**What to do:** Verbatim copy, images excluded: write out each record shown below.

**Records supplied:**
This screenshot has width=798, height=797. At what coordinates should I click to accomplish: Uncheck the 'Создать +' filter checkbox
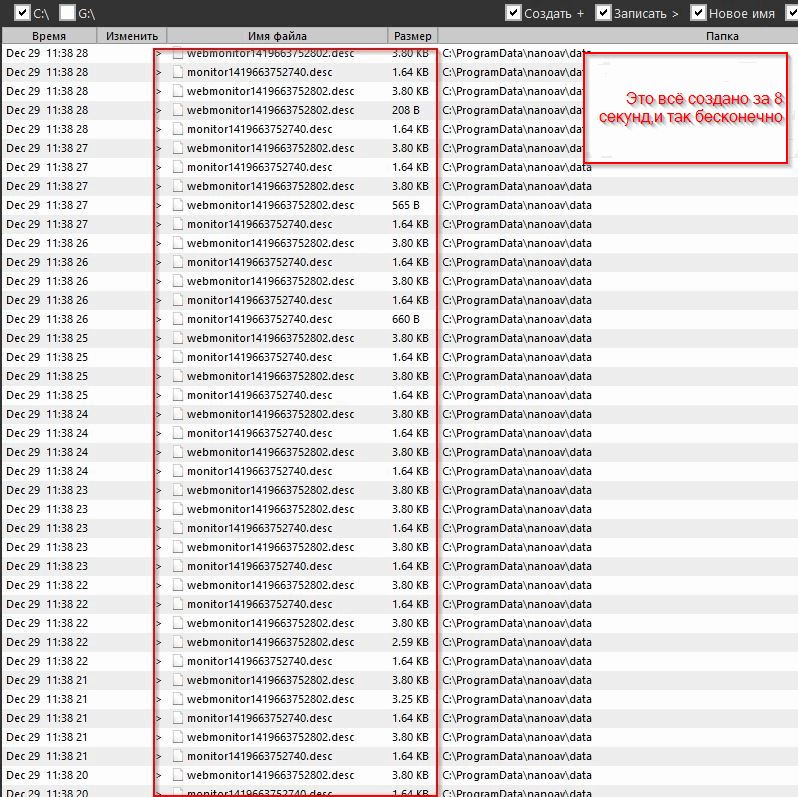click(x=514, y=13)
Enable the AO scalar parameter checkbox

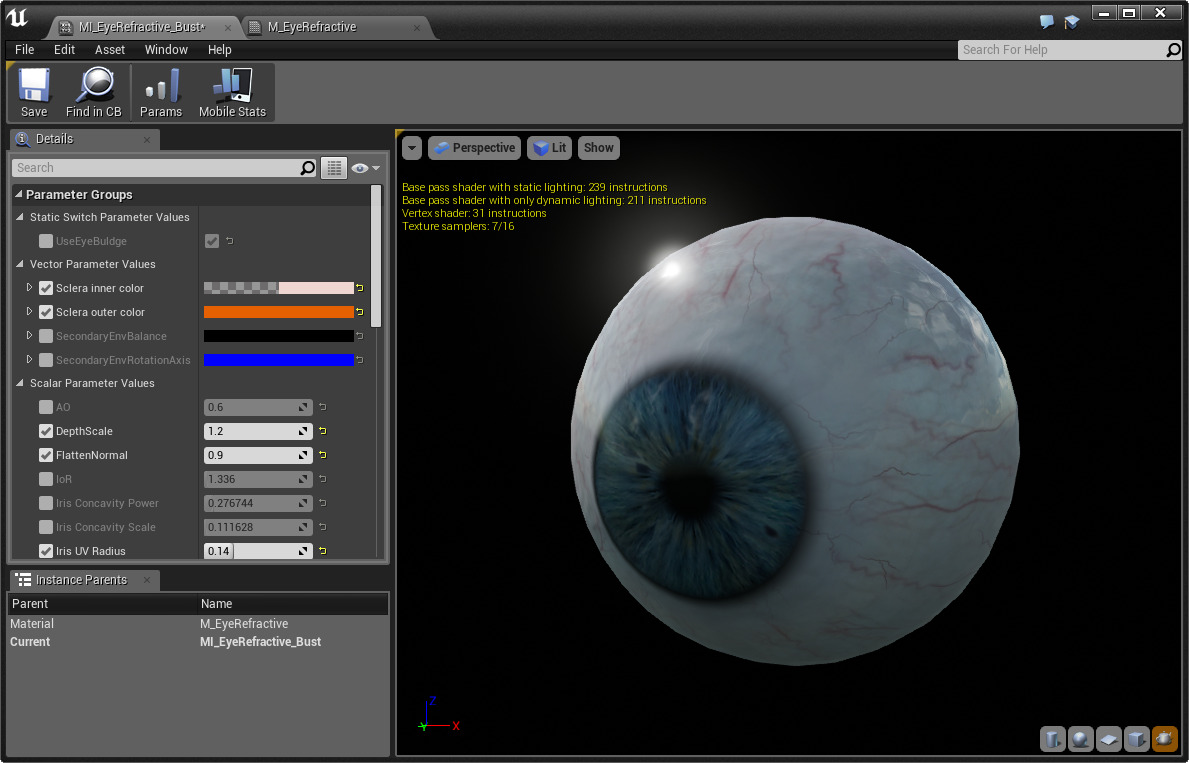45,407
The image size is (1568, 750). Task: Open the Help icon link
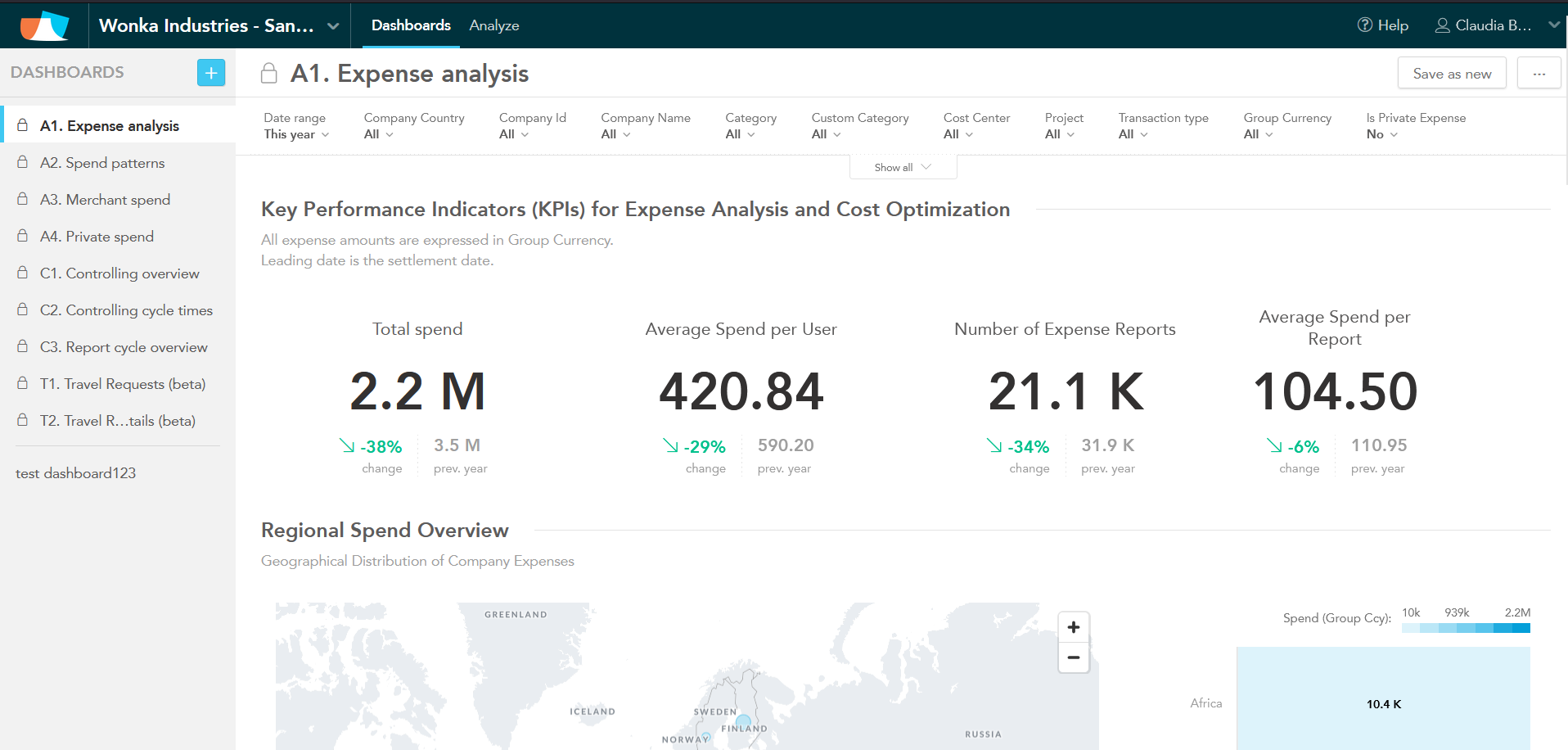1382,25
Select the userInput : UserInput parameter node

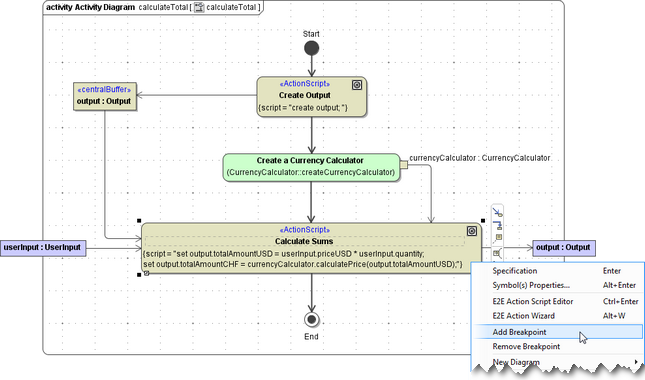pos(43,248)
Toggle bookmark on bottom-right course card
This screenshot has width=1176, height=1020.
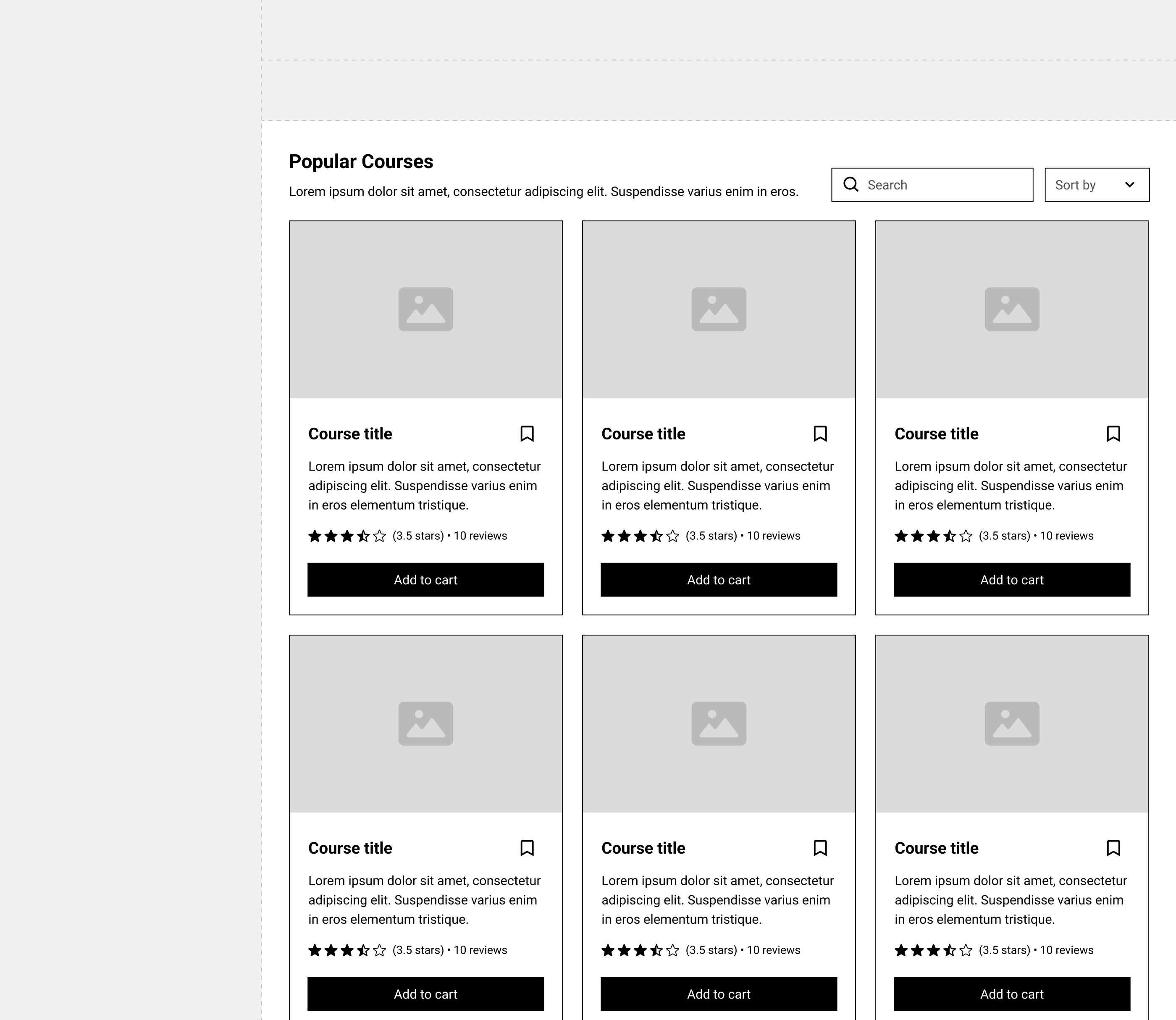[x=1113, y=848]
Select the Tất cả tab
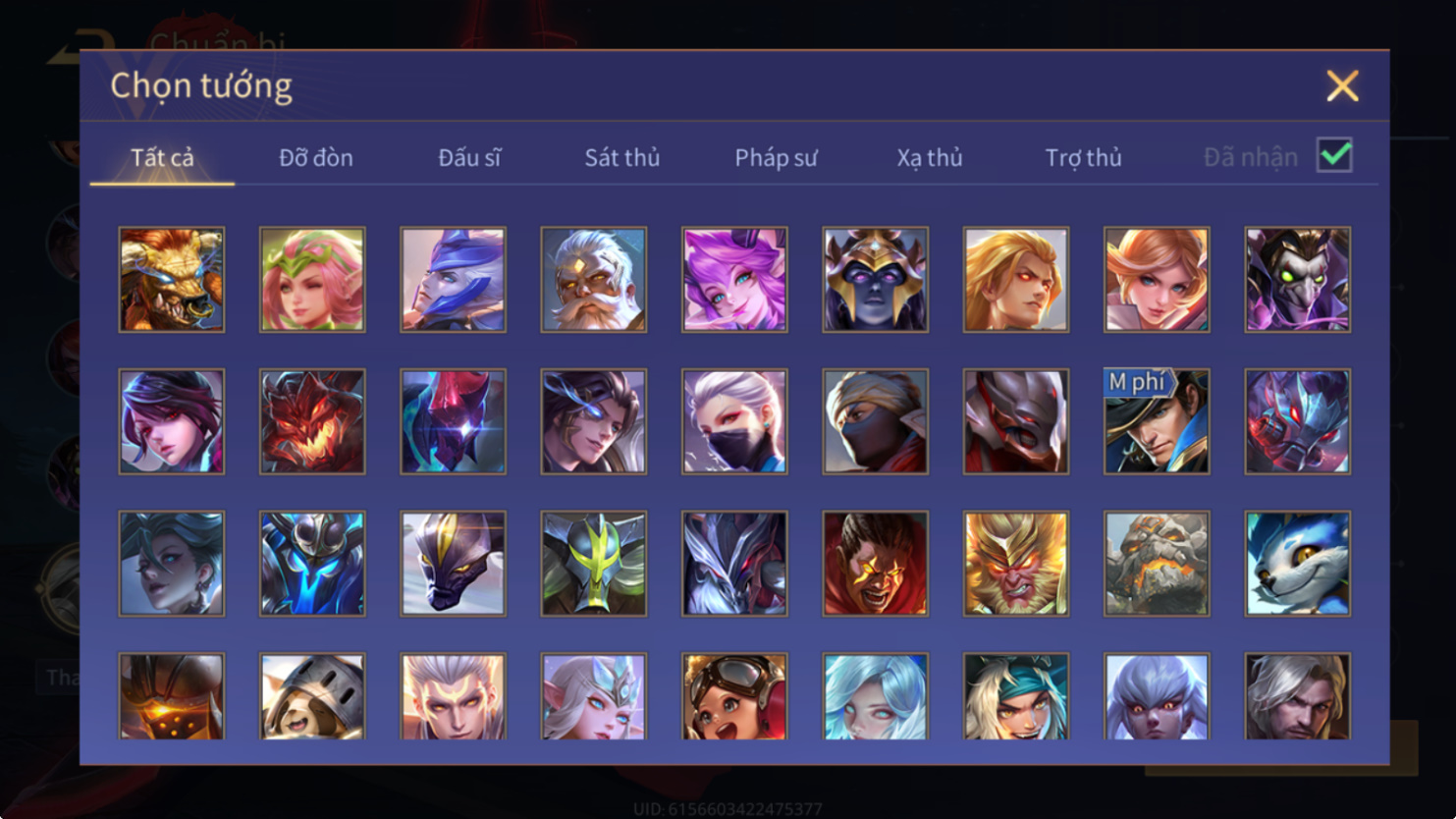 point(162,157)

**Task output:**
This screenshot has width=798, height=797. At what coordinates should I click to accomplish: Uncheck the 'Создать +' filter checkbox
click(x=514, y=13)
Enable the AO scalar parameter checkbox

45,407
The image size is (1568, 750). Task: Open the Help icon link
1382,25
Select the userInput : UserInput parameter node

pos(43,248)
Toggle bookmark on bottom-right course card
This screenshot has width=1176, height=1020.
[x=1113, y=848]
Select the Tất cả tab
 point(162,157)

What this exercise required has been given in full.